In Chapter 4 of his thought-invoking book, Why Poetry, Matthew Zapruder quotes a Russian literary scholar, essayist, novelist, and memoirist no one’s heard of: Viktor Shklovsky. Viktor’s eureka moment? He claimed that the language of artistic texts is no different than the language of texts used to convey information. Asterisk.
Make that BIG asterisk. In artistic texts like poetry, writers do something quite different with this same plain language. They make it strange. The Russian word is “ostraneniye,” which, Zapruder writes, “most often [is] translated as ‘defamiliarization,’ though a more literal translation would be something like ‘strangeifying.'”
In Shklovsky’s view, as we live our lives, the ordinary objects we are surrounded by become “habitual” and “automatic” in our minds until we begin to think of them as abstractions. The Russian writes, “Habitualization devours work clothes, furniture, one’s wife, and the fear of war… And art exists that one may recover the sensation of life; it exists to make one feel things, to make the stone stony.”

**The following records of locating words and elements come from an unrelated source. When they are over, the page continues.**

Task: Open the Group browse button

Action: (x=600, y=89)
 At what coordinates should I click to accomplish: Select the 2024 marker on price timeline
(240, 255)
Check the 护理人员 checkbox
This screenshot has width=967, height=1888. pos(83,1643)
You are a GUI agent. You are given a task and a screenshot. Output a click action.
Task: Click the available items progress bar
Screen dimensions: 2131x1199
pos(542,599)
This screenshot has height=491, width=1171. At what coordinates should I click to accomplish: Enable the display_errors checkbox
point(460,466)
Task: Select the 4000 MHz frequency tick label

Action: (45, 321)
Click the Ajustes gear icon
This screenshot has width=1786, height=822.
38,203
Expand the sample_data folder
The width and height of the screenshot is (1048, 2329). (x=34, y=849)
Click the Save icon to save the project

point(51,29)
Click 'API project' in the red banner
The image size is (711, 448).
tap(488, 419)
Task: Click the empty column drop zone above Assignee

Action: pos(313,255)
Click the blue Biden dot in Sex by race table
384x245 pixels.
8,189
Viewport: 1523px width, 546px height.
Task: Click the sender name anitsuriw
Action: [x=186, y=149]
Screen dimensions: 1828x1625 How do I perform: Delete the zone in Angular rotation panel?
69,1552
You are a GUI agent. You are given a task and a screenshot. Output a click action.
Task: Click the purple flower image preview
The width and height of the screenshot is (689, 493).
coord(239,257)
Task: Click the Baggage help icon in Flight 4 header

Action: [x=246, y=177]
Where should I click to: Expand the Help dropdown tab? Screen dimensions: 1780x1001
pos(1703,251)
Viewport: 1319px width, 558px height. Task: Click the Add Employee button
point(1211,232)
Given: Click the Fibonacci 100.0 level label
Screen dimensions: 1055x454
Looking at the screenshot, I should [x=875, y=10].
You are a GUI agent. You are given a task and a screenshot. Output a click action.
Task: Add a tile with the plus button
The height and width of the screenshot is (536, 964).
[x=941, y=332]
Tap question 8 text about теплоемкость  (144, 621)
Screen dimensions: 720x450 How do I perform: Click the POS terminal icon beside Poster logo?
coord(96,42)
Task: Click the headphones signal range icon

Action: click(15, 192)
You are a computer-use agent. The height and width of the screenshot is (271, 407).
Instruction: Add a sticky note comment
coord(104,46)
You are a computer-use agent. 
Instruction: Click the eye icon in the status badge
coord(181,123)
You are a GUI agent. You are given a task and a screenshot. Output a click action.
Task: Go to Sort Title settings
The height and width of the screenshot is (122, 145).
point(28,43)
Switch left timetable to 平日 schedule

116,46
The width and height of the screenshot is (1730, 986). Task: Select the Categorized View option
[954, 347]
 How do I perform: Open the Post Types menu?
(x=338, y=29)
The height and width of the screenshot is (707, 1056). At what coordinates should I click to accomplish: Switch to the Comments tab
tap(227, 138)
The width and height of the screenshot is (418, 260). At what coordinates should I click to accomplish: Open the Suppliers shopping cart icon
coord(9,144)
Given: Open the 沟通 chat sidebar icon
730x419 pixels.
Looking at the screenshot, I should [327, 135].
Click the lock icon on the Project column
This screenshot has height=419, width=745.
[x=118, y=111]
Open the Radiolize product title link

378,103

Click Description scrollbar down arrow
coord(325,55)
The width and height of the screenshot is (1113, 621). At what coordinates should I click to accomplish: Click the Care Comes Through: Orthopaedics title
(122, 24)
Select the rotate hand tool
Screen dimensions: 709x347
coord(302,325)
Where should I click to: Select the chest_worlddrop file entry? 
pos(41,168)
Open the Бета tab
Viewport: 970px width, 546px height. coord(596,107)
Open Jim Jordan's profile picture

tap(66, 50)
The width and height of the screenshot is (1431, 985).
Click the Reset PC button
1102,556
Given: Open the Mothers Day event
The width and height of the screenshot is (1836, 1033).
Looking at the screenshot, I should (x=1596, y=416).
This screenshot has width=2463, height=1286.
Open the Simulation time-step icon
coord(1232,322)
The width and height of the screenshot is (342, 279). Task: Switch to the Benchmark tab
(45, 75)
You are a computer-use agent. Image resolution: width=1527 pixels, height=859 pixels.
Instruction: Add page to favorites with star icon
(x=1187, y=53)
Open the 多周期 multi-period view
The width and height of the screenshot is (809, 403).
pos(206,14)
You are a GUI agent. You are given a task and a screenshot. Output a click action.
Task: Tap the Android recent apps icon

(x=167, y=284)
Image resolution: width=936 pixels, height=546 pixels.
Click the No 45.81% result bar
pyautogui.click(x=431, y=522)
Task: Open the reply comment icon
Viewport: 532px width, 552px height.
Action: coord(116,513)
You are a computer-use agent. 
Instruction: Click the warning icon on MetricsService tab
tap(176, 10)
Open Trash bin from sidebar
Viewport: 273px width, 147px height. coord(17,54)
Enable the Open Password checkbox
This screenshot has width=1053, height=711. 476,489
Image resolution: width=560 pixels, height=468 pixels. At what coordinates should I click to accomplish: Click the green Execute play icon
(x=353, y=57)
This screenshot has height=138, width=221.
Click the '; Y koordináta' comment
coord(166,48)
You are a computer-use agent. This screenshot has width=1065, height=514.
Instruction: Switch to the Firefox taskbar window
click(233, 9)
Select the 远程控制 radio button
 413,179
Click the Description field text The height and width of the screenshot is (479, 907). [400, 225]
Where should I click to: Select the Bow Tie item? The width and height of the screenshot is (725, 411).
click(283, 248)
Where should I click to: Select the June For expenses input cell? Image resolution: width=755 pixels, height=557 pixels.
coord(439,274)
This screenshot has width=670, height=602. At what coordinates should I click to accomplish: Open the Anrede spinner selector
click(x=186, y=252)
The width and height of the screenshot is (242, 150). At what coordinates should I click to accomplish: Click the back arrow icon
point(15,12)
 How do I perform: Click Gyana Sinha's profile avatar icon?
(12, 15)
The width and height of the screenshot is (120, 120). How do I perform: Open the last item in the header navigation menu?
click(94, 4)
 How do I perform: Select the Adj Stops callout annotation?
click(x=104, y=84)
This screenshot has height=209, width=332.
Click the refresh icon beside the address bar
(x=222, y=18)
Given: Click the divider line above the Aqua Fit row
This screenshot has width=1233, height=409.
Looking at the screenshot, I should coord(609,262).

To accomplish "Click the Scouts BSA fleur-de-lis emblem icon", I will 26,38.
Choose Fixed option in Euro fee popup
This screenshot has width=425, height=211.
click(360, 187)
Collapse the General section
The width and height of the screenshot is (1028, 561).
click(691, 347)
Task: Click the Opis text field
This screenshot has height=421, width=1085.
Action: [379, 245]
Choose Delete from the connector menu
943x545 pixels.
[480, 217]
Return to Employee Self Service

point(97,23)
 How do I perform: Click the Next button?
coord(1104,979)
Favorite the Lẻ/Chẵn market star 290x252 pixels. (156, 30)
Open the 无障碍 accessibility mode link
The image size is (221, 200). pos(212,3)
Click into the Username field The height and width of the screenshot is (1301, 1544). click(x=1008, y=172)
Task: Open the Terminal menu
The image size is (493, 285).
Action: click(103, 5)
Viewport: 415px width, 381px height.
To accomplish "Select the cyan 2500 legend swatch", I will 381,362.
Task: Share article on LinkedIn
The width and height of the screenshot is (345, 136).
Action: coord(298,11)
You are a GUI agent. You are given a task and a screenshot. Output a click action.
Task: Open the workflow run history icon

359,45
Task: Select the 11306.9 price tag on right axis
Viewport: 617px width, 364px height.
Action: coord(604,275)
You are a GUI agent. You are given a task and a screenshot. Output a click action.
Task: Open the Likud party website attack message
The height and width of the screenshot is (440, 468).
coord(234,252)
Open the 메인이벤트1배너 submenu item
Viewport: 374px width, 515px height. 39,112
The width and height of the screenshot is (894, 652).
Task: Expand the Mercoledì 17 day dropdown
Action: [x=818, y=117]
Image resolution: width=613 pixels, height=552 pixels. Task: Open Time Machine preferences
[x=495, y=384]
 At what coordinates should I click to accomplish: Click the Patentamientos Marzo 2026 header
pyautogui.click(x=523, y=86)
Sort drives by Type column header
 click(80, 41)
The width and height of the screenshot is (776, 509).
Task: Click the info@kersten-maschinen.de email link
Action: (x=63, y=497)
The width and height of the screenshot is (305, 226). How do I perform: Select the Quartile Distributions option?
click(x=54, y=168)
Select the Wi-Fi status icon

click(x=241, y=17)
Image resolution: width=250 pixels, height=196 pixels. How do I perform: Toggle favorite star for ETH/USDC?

Let’s pause right there. What a wonderful reminder for every creative writer out there: “make the stone stony” again. Because, you see, we’ve grown so accustomed to stones that they’ve lost their stoniness. There’s no wonder to them. They’ve become, quite frankly, an abstraction, one we simply walk by and pay no mind, one we all think of alike. For the poet, thinking of some ordinary thing “alike,” or like everyone else, is the death knell for his or her creativity.
More Shklovsky: “The purpose of art is to impart the sensation of things as they are perceived and not as they are known. The technique of art is to make objects ‘unfamiliar,’ to make forms difficult, to increase the difficulty and length of perception because the process of perception is an aesthetic end in itself and must be prolonged.”
The key line? “To make objects unfamiliar.” Make it strange, friends. Make it strange.
Zapruder comments: “Poetry exhibits the purest form of defamiliarization. This is because, in a poem, other tasks, such as telling a story, or fully and exhaustively expressing an idea, never take priority. Therefore, it is in poetry that we see most clearly and powerfully, without any other ultimate distraction, how language can be made deliberately strange, how it becomes especially ‘a difficult, roughened, impeded language,’ in order to jar us awake.”
If this sounds easy–jarring readers awake by hitting them over the head with the ordinary–it isn’t. But it isn’t impossible, either. We’ve all seen it done when we read our favorite poets. In fact, it’s one of the reasons we return to poetry again, one of the reasons prose just isn’t filling enough for our artistic hungers. To see the ordinary used in extraordinary ways is a basic need. To say, “Gee, that was weird–but it’s true, now that I think about it!” is a basic joy.
Poetry. Nothing fancy. Nothing crazy. Just the literal used in strange and wonderful ways.